Marius Adrian Nicoară comments on Absolute Zero: Alpha Zero for LLM

Marius Adrian Nicoară 17 May 2025 8:58 UTC
1 point
0
“it’s the distinction between learning from human data versus learning from a reward signal.” That’s an interesting distinction. The difference I currently see between the two is that currently a reward signal can be hacked by the AI, while human data cannot. Is that an accurate thing to say?

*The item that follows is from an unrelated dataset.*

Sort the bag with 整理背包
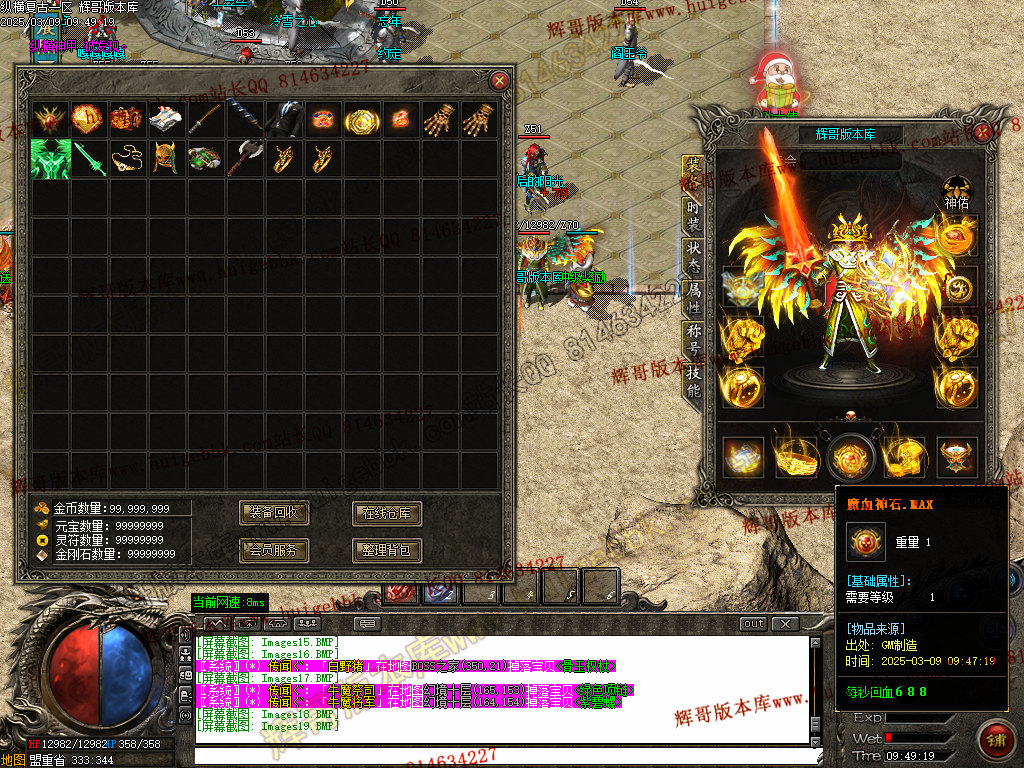 point(387,550)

Are there any resources you could recommend for alignment methods that take into account the distinction you mentioned?
- Charlie Steiner 18 May 2025 16:43 UTC
  4 points
  0
  Parent
  That’s one difference! And probably the most dangerous one, if a clever enough AI notices it.
  Some good things to read would be methods based on not straying too far from a “human distribution”: Quantilization (Jessica Taylor paper), the original RLHF paper (Christiano), Sam Marks’ post about decision transformers.
  They’re important reads, but ultimately, I’m not satisfied with these for the same reason I mentioned about self-other overlap in the other comment a second ago: we want the AI to treat the human how the human wants to be treated, that doesn’t mean we want the AI to act how the human wants to act. If we can’t build AI that reflects this, we’re missing some big insights.